Idiopathic Splenic Vein Thrombosis Presenting as Splenic Infarction and Consequent Gastric Variceal Bleeding

Affiliations
  • 1Department of Medicine, Samsung Medical Center, Sungkyunkwan University School of Medicine, Seoul, Korea.
  • 2Department of Radiology, Samsung Medical Center, Sungkyunkwan University School of Medicine, Seoul, Korea.
  • 3Heart, Stroke and Vascular Institute, Samsung Medical Center, Sungkyunkwan University School of Medicine, Seoul, Korea. dukkyung.kim@samsung.com
  • 4Department of Surgery, Samsung Medical Center, Sungkyunkwan University School of Medicine, Seoul, Korea.
  • 5Division of Cardiology, Department of Medicine, Samsung Medical Center, Sungkyunkwan University School of Medicine, Seoul, Korea.

Abstract

Left-sided portal hypertension and consequent gastric varices can occur in patients with isolated splenic vein thrombosis. It is a rare but clinically significant and curable cause of gastrointestinal hemorrhage. Our patient, a 20-year-old woman, with left flank pain was diagnosed with having idiopathic splenic vein thrombosis with resultant splenic infarction. Thorough workups for the possible etiologies of splenic vein thrombosis were all negative. After six months of anticoagulation, follow-up computed tomography revealed formation of gastric varices; one month following the discovery, she developed gastrointestinal bleeding. Splenectomy was performed, resulting in the resolution of gastric varices.

Keyword

Splenic vein thrombosis; Left-sided portal hypertension; Gastric varices; Splenic infarction

MeSH Terms

Esophageal and Gastric Varices*
Female
Flank Pain
Follow-Up Studies
Gastrointestinal Hemorrhage
Hemorrhage
Humans
Hypertension, Portal
Splenectomy
Splenic Infarction*
Splenic Vein*
Thrombosis*
Young Adult

Figure

  • Fig. 1 Contrast-enhanced CT of the abdomen showing splenic vein thrombosis and splenic infarction. (A) Transverse CT image during the portal-venous phase revealed a wedge-shaped low-density lesion (white arrowhead) on superomedial aspect of the spleen, which is considered to be splenic infarction, (B) Image from the same CT scan also demonstrated splenic vein thrombosis (arrow) at the splenic hilum portion.

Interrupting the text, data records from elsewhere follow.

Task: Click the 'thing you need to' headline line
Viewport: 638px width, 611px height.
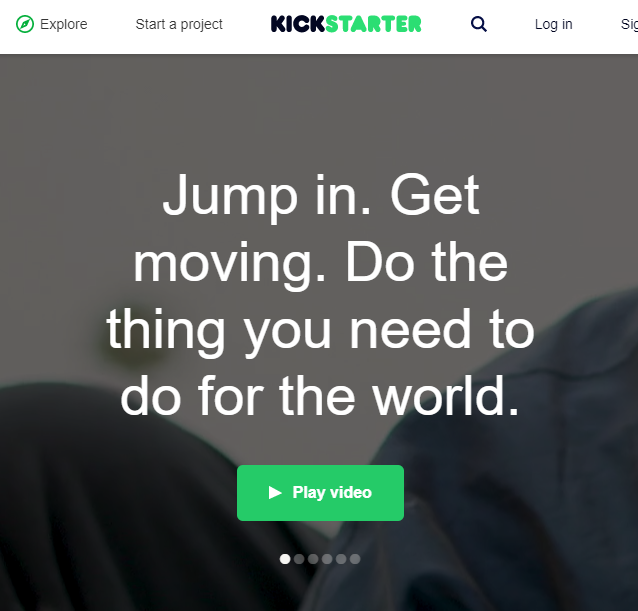Action: point(320,330)
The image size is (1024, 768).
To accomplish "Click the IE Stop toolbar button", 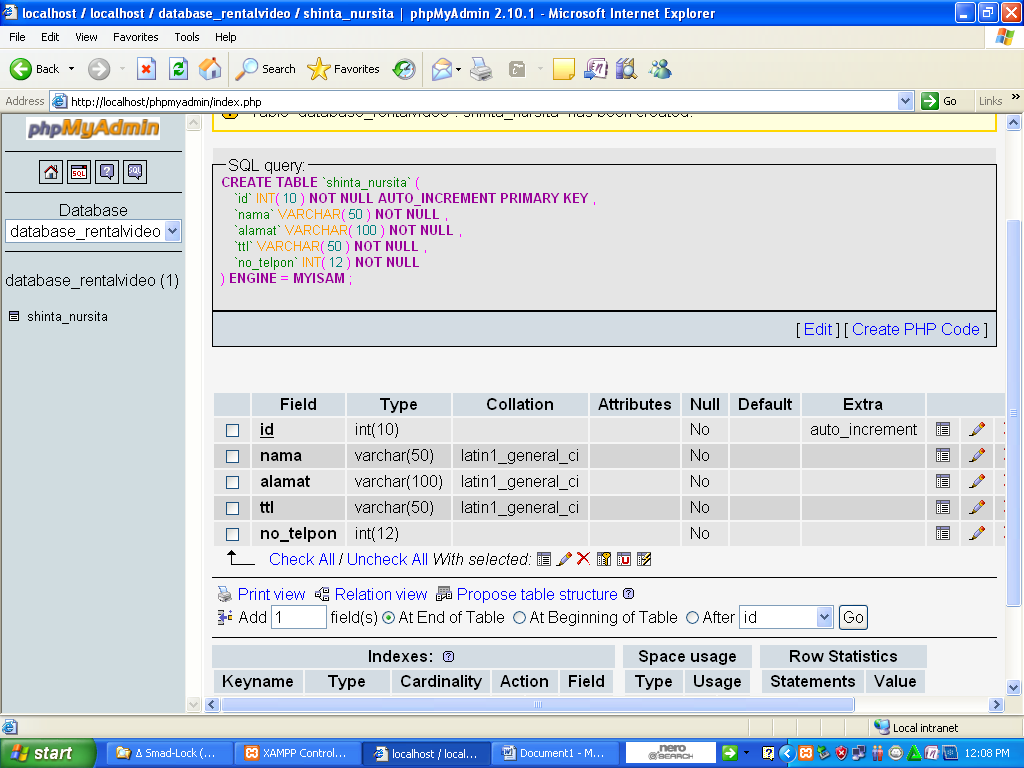I will click(x=146, y=69).
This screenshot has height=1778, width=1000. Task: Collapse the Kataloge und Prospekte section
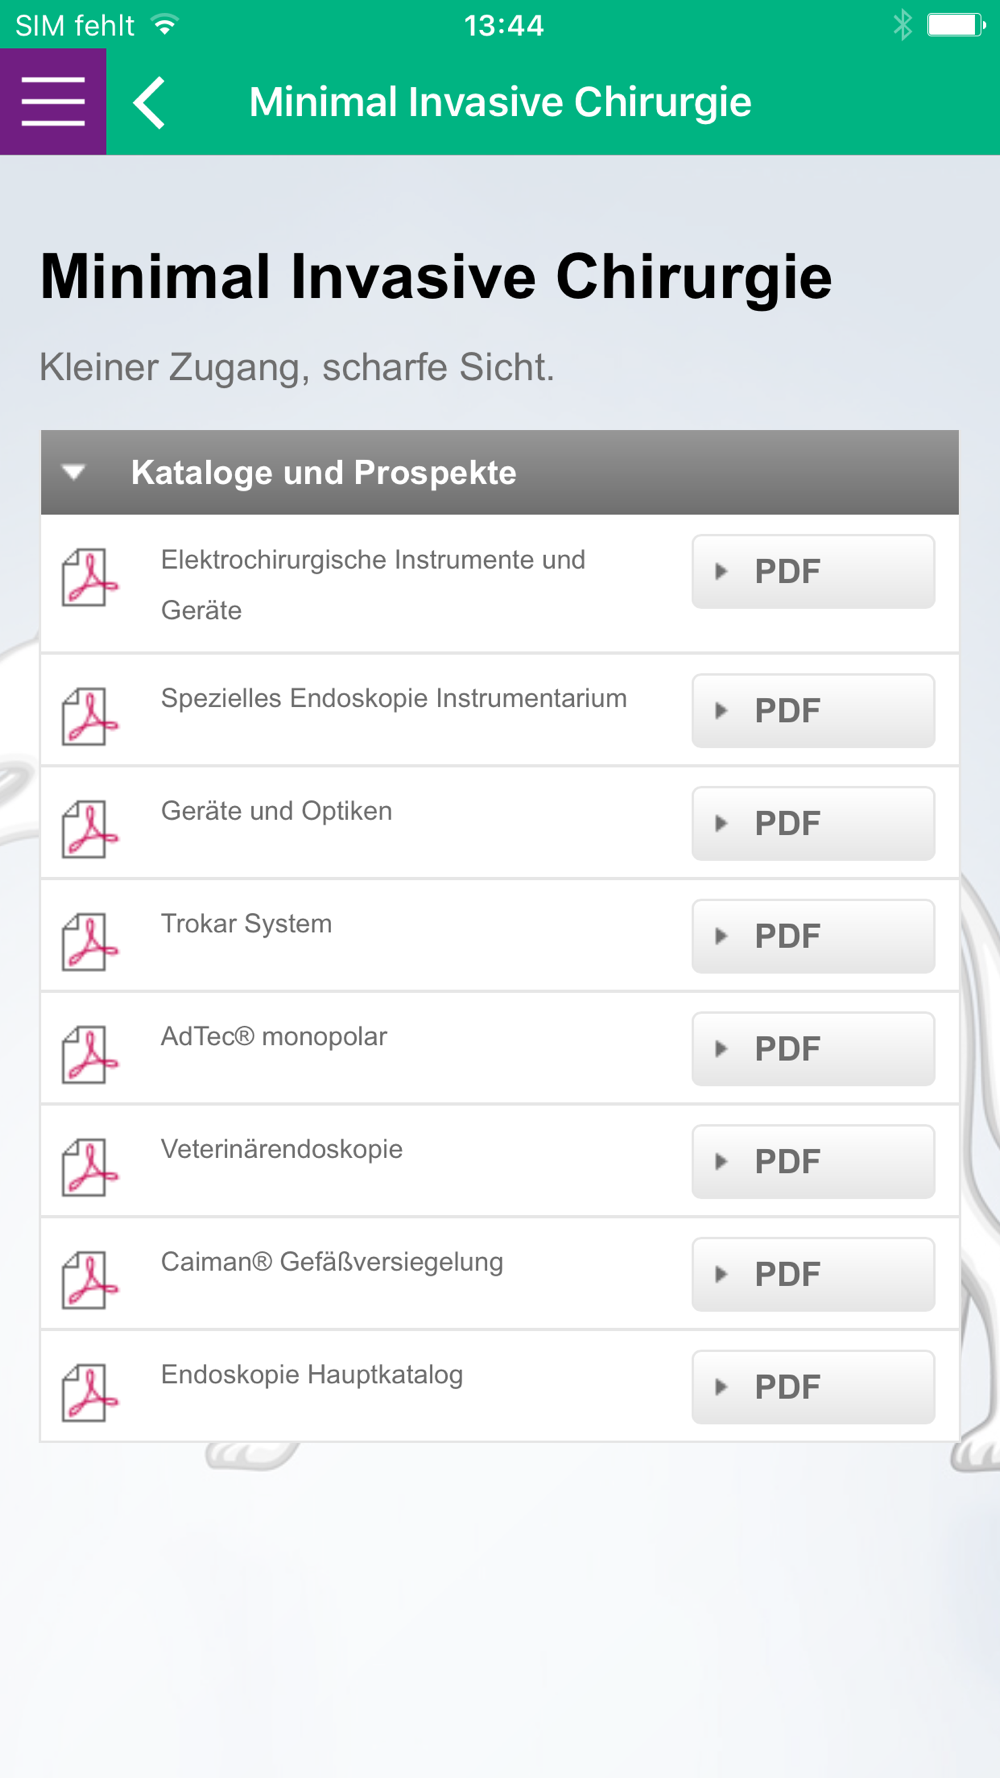click(74, 472)
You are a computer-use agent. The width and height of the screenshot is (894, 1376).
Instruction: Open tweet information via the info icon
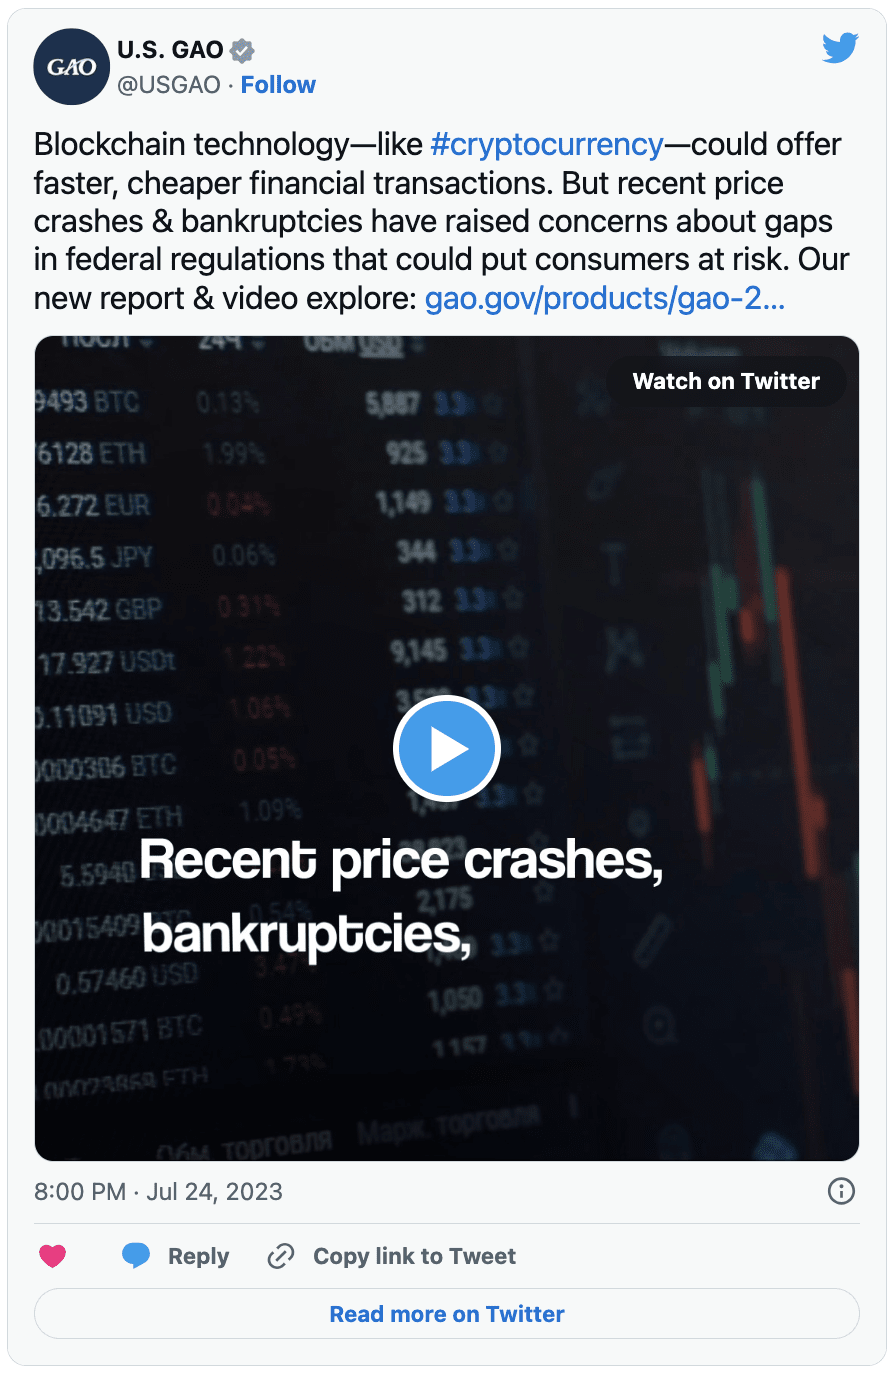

  • Fig. 2 Follow-up CT images showing venous collaterals and gastric varices. (A) Transverse CT image during the portal-venous phase revealed venous collaterals (arrow) around the splenic hilum, (B) Image from the same CT scan also demonstrated a conglomerate of gastric varices (arrow), (C) Follow-up CT scan taken 5 months after splenectomy showed resolution of gastric varices.

  • Fig. 3 Gastrofiberscopic findings. (A) Gastric varices with bleeding induced by the gag reflex were demonstrated by endoscopy, (B) Two weeks after splenectomy, gastrofiberscope showed complete resolution of gastric varices.